_About this task_
Below are records; reply with nothing but the number of lines in them that contain "computer".

[[ Data shown open ]]

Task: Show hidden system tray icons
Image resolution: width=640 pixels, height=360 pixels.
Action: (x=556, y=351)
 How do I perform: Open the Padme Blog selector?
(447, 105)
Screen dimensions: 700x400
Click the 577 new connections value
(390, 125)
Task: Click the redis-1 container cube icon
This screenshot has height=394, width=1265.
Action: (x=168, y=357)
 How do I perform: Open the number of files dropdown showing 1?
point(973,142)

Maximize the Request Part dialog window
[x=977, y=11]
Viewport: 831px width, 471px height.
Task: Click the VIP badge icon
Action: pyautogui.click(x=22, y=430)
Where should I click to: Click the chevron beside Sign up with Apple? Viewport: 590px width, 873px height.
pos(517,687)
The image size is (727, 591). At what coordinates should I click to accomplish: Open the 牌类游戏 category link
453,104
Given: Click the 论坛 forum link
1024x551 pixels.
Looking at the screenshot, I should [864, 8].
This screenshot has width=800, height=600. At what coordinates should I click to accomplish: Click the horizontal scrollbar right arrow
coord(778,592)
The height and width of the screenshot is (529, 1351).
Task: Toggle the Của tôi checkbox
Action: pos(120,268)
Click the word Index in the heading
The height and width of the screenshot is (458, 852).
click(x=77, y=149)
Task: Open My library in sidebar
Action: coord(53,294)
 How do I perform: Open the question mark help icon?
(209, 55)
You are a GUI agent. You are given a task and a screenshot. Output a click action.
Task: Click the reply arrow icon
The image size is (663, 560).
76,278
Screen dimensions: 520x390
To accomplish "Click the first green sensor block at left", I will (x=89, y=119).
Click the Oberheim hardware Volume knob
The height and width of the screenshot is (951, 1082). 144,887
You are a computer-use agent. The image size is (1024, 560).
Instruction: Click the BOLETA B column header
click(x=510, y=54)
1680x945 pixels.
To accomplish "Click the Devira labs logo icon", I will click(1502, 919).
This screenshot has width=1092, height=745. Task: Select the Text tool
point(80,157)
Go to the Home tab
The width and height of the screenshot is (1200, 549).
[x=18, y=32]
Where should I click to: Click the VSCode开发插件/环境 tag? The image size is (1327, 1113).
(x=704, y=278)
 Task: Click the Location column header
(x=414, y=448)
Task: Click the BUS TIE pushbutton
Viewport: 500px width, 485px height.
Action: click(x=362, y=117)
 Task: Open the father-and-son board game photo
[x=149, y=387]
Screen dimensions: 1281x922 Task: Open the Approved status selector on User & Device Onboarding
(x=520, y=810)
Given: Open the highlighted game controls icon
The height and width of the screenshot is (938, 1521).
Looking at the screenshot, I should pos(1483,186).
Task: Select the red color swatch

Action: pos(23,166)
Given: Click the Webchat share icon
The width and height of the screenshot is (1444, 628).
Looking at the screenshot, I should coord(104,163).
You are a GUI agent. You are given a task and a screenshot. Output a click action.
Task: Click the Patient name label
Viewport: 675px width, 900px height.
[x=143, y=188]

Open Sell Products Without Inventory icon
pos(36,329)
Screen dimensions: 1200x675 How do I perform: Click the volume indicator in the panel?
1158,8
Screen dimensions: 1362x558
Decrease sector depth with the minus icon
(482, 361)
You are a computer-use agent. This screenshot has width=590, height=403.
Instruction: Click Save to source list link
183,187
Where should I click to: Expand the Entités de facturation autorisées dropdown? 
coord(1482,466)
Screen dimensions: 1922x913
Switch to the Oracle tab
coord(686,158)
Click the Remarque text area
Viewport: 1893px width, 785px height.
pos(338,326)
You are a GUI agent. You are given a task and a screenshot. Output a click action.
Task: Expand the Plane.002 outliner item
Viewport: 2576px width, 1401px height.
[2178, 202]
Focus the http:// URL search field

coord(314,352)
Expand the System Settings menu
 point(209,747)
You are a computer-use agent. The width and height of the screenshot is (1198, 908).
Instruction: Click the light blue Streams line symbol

[[ Data shown closed ]]

_Task output_
3